Wagah Town officials had served a notice on the Ahamdiyya community several days ago, saying the construction of the boundary wall was illegal. Another notice was served on Saturday (April 21), asking the community to respond within three days. Town officials disregarded the deadline however and told police to bulldoze the boundary wall. Town nazim Khalid Ghurki said the notices were served on his directives. He did not rule out pressure from clerics as one of the reasons for stopping the construction. “We would have faced this pressure, but the construction of the wall was illegal,” he said, adding, “The issue was discussed with the district government, which made the final decision.” Town municipal officer Muhammad Rizwan said he did not know anything about the issue or the notices. A senior official, asking not to be named because of the sensitivity of the issue, told Daily Times that the government had decided to raze the wall under pressure from “certain elements” for the fear that the issue may ignite into a major problem for the government.

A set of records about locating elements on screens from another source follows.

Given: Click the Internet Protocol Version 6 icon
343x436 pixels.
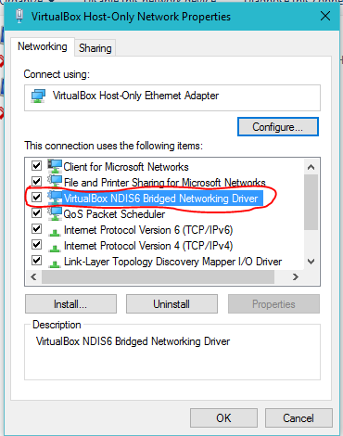Looking at the screenshot, I should [x=55, y=232].
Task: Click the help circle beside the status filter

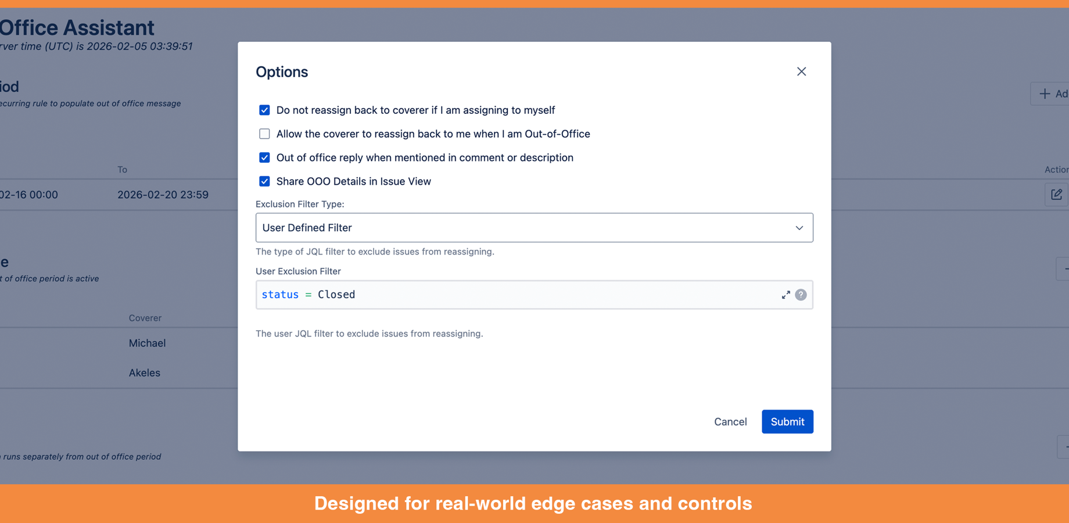Action: 801,295

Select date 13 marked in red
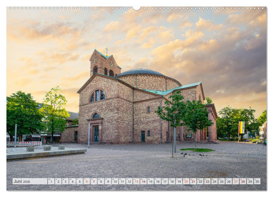coord(137,181)
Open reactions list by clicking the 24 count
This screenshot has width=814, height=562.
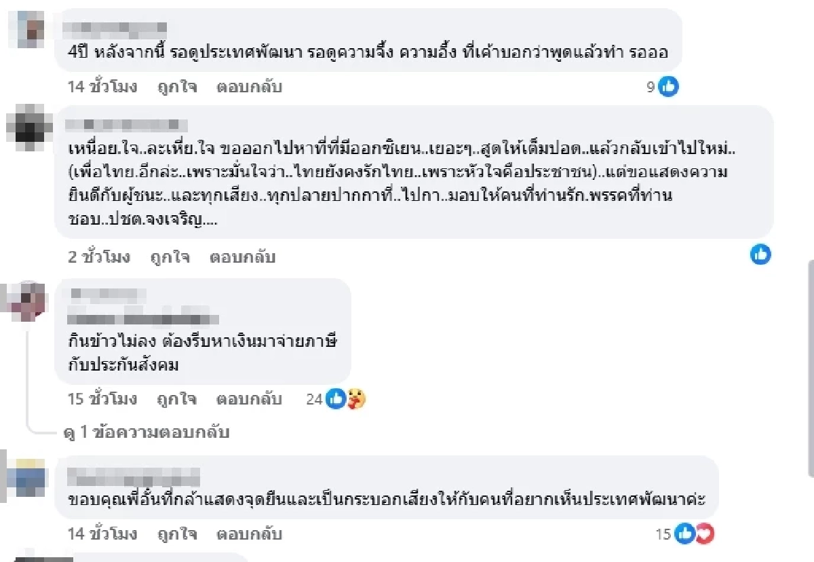[313, 400]
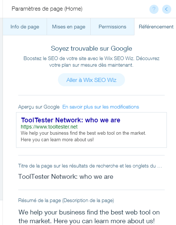Focus the page description text field

point(91,216)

He also said that the construction of the wall was illegal. The area of the land was more than 14 acres, he said, and the statement that it was meant for a graveyard did not “make sense”.
The affected community had the right to submit a construction plan to the town government, he said, and the matter could then be resolved under the law. “We will also have to see if the law allow the Ahmadiyya community to construct the boundary wall.” The issue surfaced several days ago when some extremists began to provoke people against the extension of an Ahmadi graveyard in Handu Gujjar, seven miles from Shalimar Gardens off the Grand Trunk Road going towards Wagah.
The community had bought six acres to extend an existing cemetery, but local clerics – allegedly from Sunni Tehrik and Tehrik-e-Tahafaz-e-Naomoos-e-Risalat – began to provoke the residents of the locality to oppose the construction of a boundary wall. The community had bought the land from an Ahmadi landlord because no local authority or housing society is prepared to offer them space for a cemetery in Lahore.